Petites fleurs et petites bêtes
Parce que la vie est partout, même au creux des vieilles pierres, et mérite qu'on la regarde.

Après plusieurs années d’abandon, les jolies petites fleurs, qui ne sont pour la plupart pas du tout locales, finissent par disparaître. Soit parce qu’elles ne sont tout simplement pas des vivaces, soit parce qu’elles ne sont pas heureusement envahissantes.
La nature reprend donc ses droits à Nouara, finis les bégonias et autres pétunias, seuls les tulipes et les iris résistent et se multiplient. Voilà revenues les petites fleurs des champs ; les perce-neige annonçant la fin toute proche de l’hiver ont été les premiers, puis sont venues les primevères jaunes et violettes, les pervenches et leurs corolles violettes aussi, et pour rester dans le ton, les violettes elles-mêmes. N’oublions pas bien-sûr les myosotis, les cardamines des prés qui émergeaient des hautes herbes, les jacinthes au loin. Les potentilles les ont suivis, qui ressemblent tant aux fraisiers, les fraisiers eux-mêmes qui tendaient leurs petites fleurs blanches pour se différencier, et les minuscules pétales bleutés de la doucette, version sauvage de la mâche. Les compagnons nous accompagnaient bientôt en bouquets roses ou blancs.


Les pois de senteurs sauvages ont déplié leurs tiges pour se parer de merveilleuses fleurs rose vif. La reine des prés devant le moulin des Vernières attendait patiemment l’été pour voir flotter ses grappes duveteuses au gré du vent, ses racines plongeant dans la terre humide du bord de bief.

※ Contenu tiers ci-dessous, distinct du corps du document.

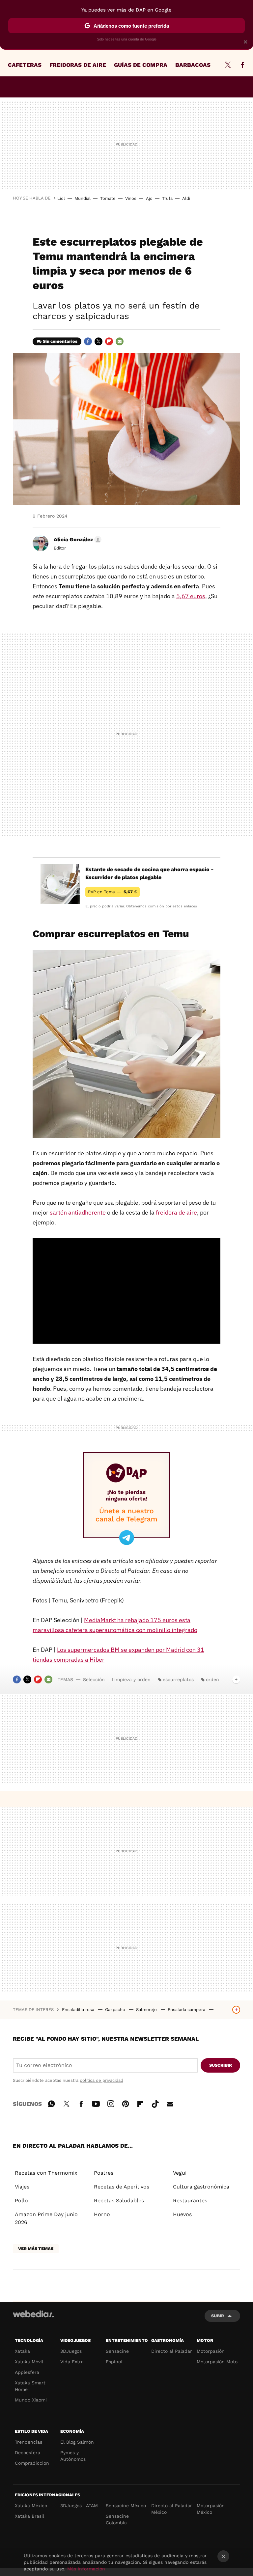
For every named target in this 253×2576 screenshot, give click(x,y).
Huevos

Les rosiers après le nettoyage des premiers travaux tentaient de nouveau leur chance. De vieilles roses ont survécu ici, à surveiller. À surveiller aussi les vieilles vignes qui produisent à l’automne un raisin à se damner !
Plus discrètes, les fougères et mousses de toute sorte abondent au sol ou sur les murs. Les crosses d’évêques se sont déroulées peu à peu, tandis que les capillaires transformaient les murs en parois végétalisées. Tout un monde là encore, fréquentés par les mêmes qu’au sol, mais miniaturisés.

Autour du torrent, les saules avaient depuis longtemps perdu leurs chatons, prélude aux verts tendres des frondaisons toutes neuves. Les pieds dans l’eau, de grandes herbes et du cresson flottaient au fil des courants, tandis que de belles touffes de boutons d’argent les observaient de la berge.


C’était le printemps à Nouara, un enchantement discret avant l’exubérance toute proche de l’été.